Tout ceux qui auront un jour tenu le roman que voici entre ses mains, Bug-Jargal, savent que celui-ci fut rédigé en une quinzaine de jours, suite à un pari et tandis qu'il n'avait encore que seize ans, par le futur monument vivant des lettres françaises de son temps, l'immense et incontournable Victor Hugo.

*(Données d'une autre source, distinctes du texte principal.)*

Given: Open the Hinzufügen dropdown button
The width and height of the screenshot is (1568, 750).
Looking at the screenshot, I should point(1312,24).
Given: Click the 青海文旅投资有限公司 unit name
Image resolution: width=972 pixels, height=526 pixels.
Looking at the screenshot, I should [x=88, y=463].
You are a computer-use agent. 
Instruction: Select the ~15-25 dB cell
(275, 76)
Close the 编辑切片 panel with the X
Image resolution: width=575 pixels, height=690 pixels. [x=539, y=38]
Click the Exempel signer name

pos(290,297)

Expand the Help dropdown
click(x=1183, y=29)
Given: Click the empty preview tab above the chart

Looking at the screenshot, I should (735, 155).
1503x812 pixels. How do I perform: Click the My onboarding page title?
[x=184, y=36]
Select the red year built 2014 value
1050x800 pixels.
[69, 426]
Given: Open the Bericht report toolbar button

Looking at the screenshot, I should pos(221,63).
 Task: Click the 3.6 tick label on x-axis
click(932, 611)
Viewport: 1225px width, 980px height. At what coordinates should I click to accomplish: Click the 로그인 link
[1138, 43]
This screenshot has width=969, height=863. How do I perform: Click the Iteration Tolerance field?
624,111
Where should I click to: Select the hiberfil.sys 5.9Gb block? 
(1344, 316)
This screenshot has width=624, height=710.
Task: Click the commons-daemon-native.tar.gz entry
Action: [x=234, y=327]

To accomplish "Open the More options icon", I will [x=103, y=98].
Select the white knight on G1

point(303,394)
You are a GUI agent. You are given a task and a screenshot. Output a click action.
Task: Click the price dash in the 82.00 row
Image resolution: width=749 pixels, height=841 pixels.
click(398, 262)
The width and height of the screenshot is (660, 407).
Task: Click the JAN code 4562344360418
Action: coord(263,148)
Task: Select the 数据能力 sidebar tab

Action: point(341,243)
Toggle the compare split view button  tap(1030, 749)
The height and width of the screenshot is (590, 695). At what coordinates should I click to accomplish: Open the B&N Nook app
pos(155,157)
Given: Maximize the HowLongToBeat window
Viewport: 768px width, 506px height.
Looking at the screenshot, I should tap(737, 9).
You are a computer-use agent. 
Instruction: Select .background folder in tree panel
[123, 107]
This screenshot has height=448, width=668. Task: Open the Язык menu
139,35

Ce siècle avait dix-huit ans, déjà Hugo perçait sous Totor (sic!), mais il lui faudrait encore quelques années pour que le génie que nous connaissons aujourd'hui prenne tout son plein envol.

Qu'ajouter de Burg-Jargal qui n'ait déjà été résumé ici - les critiques de Nastasia-B et de Miriam donnent parfaitement le ton et je ne saurais trop vous conseiller de les lire-, sans faire trop de redites ? Entre roman épique et roman d'amour, critique de l'esclavagisme et récit d'aventure, ce roman conte l'histoire (une histoire imbriquée dans une autre, pour être exact), puisque le narrateur, le Capitaine Léopold d'Auvernay se confie à une assemblée de soldats à la veille d'une bataille révolutionnaire contre les anglais- nous sommes sous la terreur -, expliquant ainsi son goût pour le danger et la folie des armes. Ainsi, il va projeter son public quelques années en arrière, au mois d'août 1791, à la veille d'une importante révoltes d'esclaves dans une colonie encore française à l'époque : Saint-Domingue (l'actuelle Haïti).

A cet époque-là, le jeune d'Auvernay n'a encore que vingt ans. Neveu d'un très riche et brutal planteur de l'île, possédant pas moins de "huit cent nègres", le jeune homme est terriblement amoureux de sa cousine, Marie, à laquelle il est d'ailleurs promis. D'ailleurs, c'est ainsi qu'il justifie son peu d'activité à défendre ces malheureux, bien qu'il réprouve les méthodes souvent cruelles et parfaitement injustes de ce parent : par son obnubilation totale pour cette charmante jeune femme. Il apparaît cependant que la belle a un autre prétendant qui l'aime d'un amour impossible et caché, mais nous n'en saurons pas plus avant longtemps. du moins ,le conteur fait-il son possible pour ne rien en dire trop rapidement.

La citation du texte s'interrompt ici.